Exercise instructions: All lines below are to be transcribed exactly.

Records for the exercise:

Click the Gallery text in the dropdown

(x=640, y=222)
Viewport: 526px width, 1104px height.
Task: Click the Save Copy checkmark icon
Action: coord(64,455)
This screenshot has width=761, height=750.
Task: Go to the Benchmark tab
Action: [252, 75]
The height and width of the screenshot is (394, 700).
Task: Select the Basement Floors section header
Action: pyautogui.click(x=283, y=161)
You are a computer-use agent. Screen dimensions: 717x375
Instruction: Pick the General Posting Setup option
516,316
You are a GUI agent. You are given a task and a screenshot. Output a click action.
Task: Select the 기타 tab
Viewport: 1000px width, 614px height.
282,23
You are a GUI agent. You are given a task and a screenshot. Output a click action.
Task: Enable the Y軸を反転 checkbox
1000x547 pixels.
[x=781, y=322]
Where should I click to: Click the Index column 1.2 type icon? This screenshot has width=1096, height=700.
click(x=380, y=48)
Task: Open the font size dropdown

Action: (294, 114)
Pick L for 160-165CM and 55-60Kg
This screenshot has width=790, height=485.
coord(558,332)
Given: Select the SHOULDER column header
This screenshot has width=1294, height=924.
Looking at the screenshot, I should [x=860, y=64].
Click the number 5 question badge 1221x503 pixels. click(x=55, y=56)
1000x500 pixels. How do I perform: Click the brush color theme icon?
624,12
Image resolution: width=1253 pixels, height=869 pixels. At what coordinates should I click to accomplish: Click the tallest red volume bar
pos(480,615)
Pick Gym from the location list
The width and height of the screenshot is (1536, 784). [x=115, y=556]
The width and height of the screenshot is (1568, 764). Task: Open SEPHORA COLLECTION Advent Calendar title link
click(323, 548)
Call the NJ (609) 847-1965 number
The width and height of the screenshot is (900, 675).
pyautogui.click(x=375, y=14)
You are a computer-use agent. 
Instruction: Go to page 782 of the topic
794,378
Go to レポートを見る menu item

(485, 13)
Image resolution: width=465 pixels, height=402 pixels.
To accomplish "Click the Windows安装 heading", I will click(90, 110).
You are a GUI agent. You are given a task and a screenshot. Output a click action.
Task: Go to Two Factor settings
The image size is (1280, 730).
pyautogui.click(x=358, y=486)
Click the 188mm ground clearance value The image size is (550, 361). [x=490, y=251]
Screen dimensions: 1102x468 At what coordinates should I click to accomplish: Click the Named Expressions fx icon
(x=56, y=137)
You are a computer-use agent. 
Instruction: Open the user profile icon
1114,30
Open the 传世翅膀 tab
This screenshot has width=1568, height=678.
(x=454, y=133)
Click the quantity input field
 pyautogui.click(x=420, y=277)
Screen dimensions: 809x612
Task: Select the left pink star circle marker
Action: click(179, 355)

Result for this exercise:
Click the Gallery text in the dropdown

(x=640, y=222)
Viewport: 526px width, 1104px height.
Task: Click the Save Copy checkmark icon
Action: coord(64,455)
This screenshot has width=761, height=750.
Task: Go to the Benchmark tab
Action: [252, 75]
The height and width of the screenshot is (394, 700).
Task: Select the Basement Floors section header
Action: pyautogui.click(x=283, y=161)
You are a computer-use agent. Screen dimensions: 717x375
Instruction: Pick the General Posting Setup option
516,316
You are a GUI agent. You are given a task and a screenshot. Output a click action.
Task: Select the 기타 tab
Viewport: 1000px width, 614px height.
282,23
You are a GUI agent. You are given a task and a screenshot. Output a click action.
Task: Enable the Y軸を反転 checkbox
1000x547 pixels.
[x=781, y=322]
Where should I click to: Click the Index column 1.2 type icon? This screenshot has width=1096, height=700.
click(x=380, y=48)
Task: Open the font size dropdown

Action: (294, 114)
Pick L for 160-165CM and 55-60Kg
This screenshot has width=790, height=485.
coord(558,332)
Given: Select the SHOULDER column header
This screenshot has width=1294, height=924.
Looking at the screenshot, I should [x=860, y=64].
Click the number 5 question badge 1221x503 pixels. click(x=55, y=56)
1000x500 pixels. How do I perform: Click the brush color theme icon?
624,12
Image resolution: width=1253 pixels, height=869 pixels. At what coordinates should I click to accomplish: Click the tallest red volume bar
pos(480,615)
Pick Gym from the location list
The width and height of the screenshot is (1536, 784). [x=115, y=556]
The width and height of the screenshot is (1568, 764). Task: Open SEPHORA COLLECTION Advent Calendar title link
click(323, 548)
Call the NJ (609) 847-1965 number
The width and height of the screenshot is (900, 675).
pyautogui.click(x=375, y=14)
You are a computer-use agent. 
Instruction: Go to page 782 of the topic
794,378
Go to レポートを見る menu item

(485, 13)
Image resolution: width=465 pixels, height=402 pixels.
To accomplish "Click the Windows安装 heading", I will click(90, 110).
You are a GUI agent. You are given a task and a screenshot. Output a click action.
Task: Go to Two Factor settings
The image size is (1280, 730).
pyautogui.click(x=358, y=486)
Click the 188mm ground clearance value The image size is (550, 361). [x=490, y=251]
Screen dimensions: 1102x468 At what coordinates should I click to accomplish: Click the Named Expressions fx icon
(x=56, y=137)
You are a computer-use agent. 
Instruction: Open the user profile icon
1114,30
Open the 传世翅膀 tab
This screenshot has width=1568, height=678.
(x=454, y=133)
Click the quantity input field
 pyautogui.click(x=420, y=277)
Screen dimensions: 809x612
Task: Select the left pink star circle marker
Action: click(179, 355)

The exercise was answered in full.